The authorities hanged Attaullah Arif Qasim and Muhammed Azim Arif Sharif on February 3 for their role in the sectarian killing of a Shia physician in Karachi in 2001. The executions are the most recent since the government lifted its moratorium on the death penalty for terrorism-related crimes in response to the December 2014 attack on a Peshawar school by the Pakistani Taliban splinter group Tehreek-e-Taliban (TTP). That attack left at least 148 people dead, mostly children.

The LeJ is an undeniably brutal and dangerous militant group that has murdered hundreds of members of the Shia minority, particularly Shia Hazara in Balochistan, over the past decade. Human Rights Watch research indicates more than 500 Shia Hazara have been killed in bombings and other attacks since 2008 alone.

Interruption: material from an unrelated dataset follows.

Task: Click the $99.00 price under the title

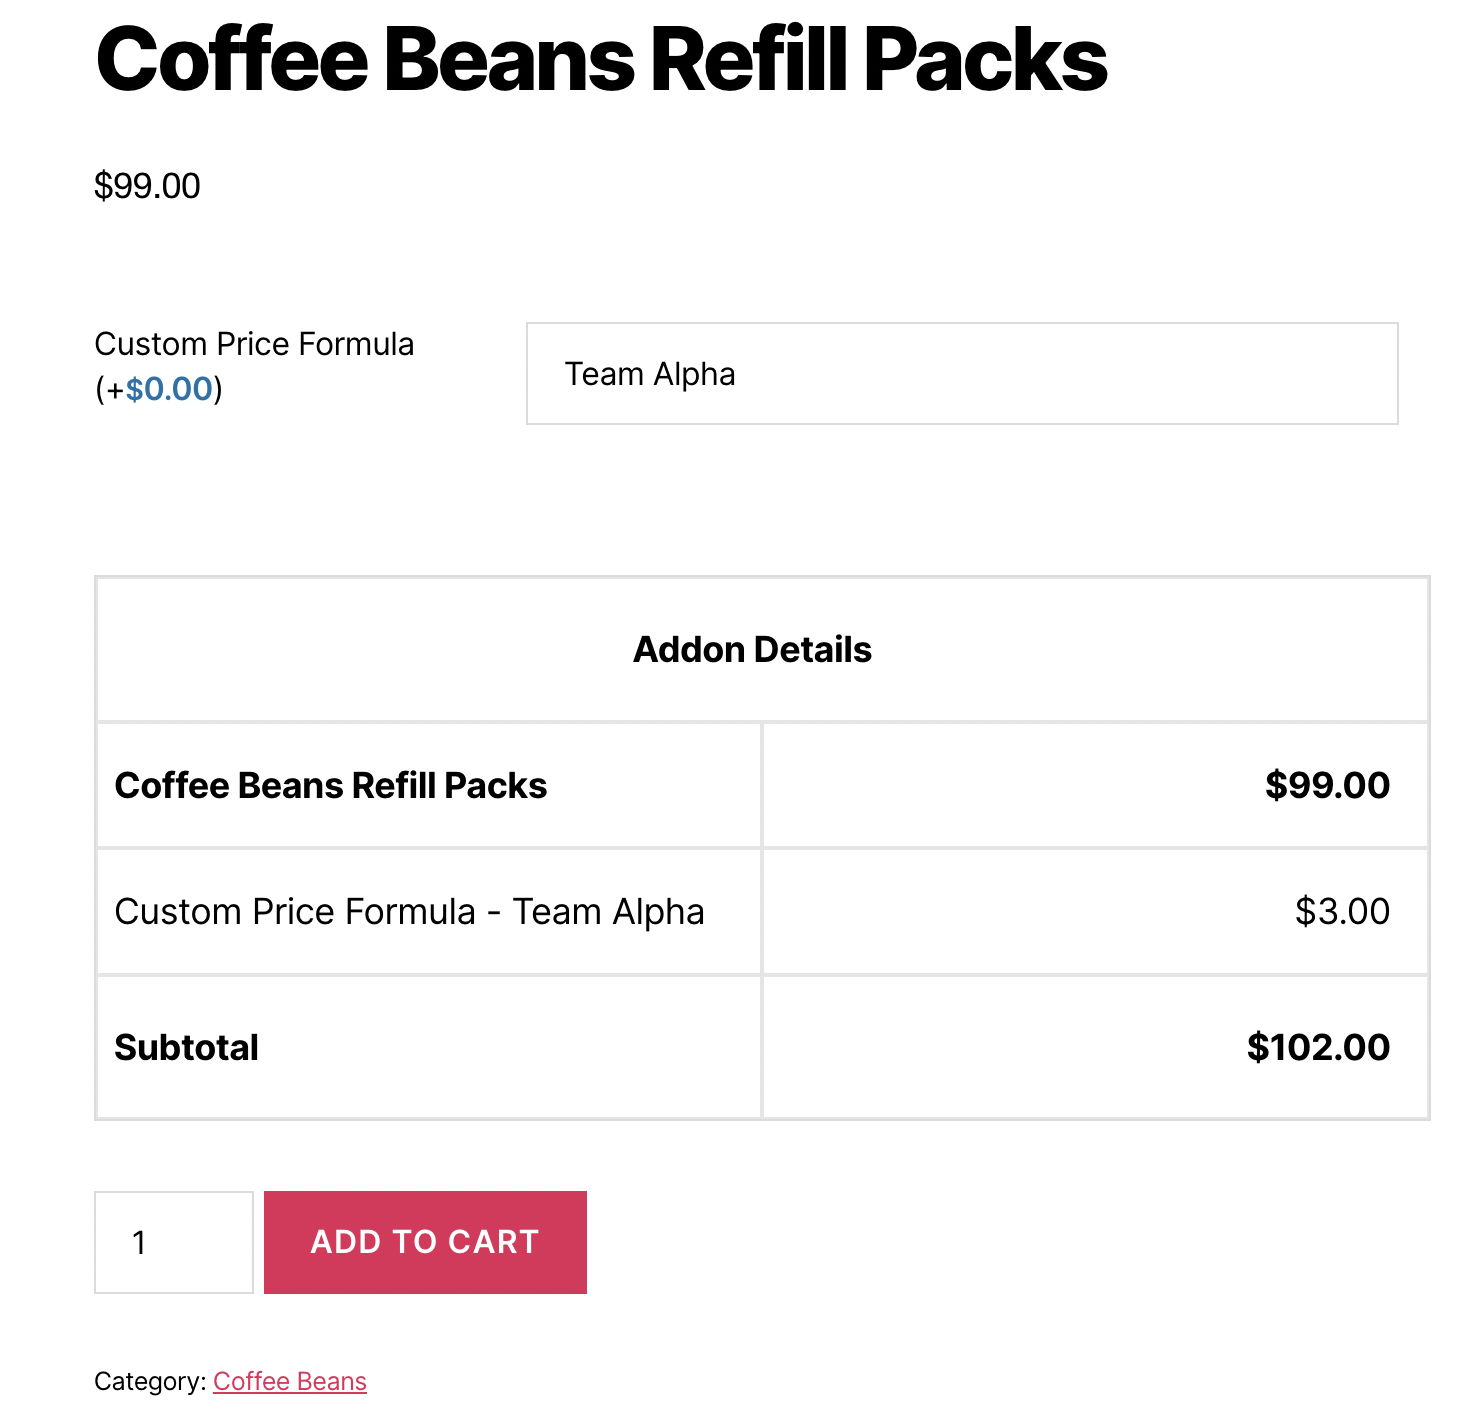Action: (x=147, y=186)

But the government is fooling itself – and the Pakistani public – if it thinks that executions are an effective response to the LeJ’s well-documented atrocities. Taking substantive action against the LeJ requires the government to address its own history of shameful failures in bringing group members to justice.

The Pakistani government’s response to sectarian violence is riddled with incompetence, indifference, and possible complicity by security forces and other state personnel with the militants. The authorities have long failed to apprehend or prosecute members of the LeJ and other militant groups that have claimed responsibility for such attacks. While Pakistan and Balochistan authorities claim to have arrested dozens of suspects linked to attacks against Shia since 2008, only a handful have actually been charged with any crimes.

To tackle the violent extremism of the LeJ and other groups, Prime Minister Nawaz Sharif needs to stop his ill-conceived and vengeful campaign of executions of convicted terrorists, and act upon his commitment that “No armed organization will be allowed to operate,” which is embodied in the new National Action Plan (NAP) against terrorism.

For a start, the authorities should immediately arrest and charge the leaders, members, and affiliates of the LeJ who are responsible for sectarian violence and other crimes. The government also needs to undertake a thorough house cleaning to end any affiliations with militant organizations implicated in abuses.

These steps will require political will. But failure to do so will serve only to sacrifice the safety and security of imperiled religious minorities and other citizens for the cynical move of choosing the noose over an effective counterterror policy.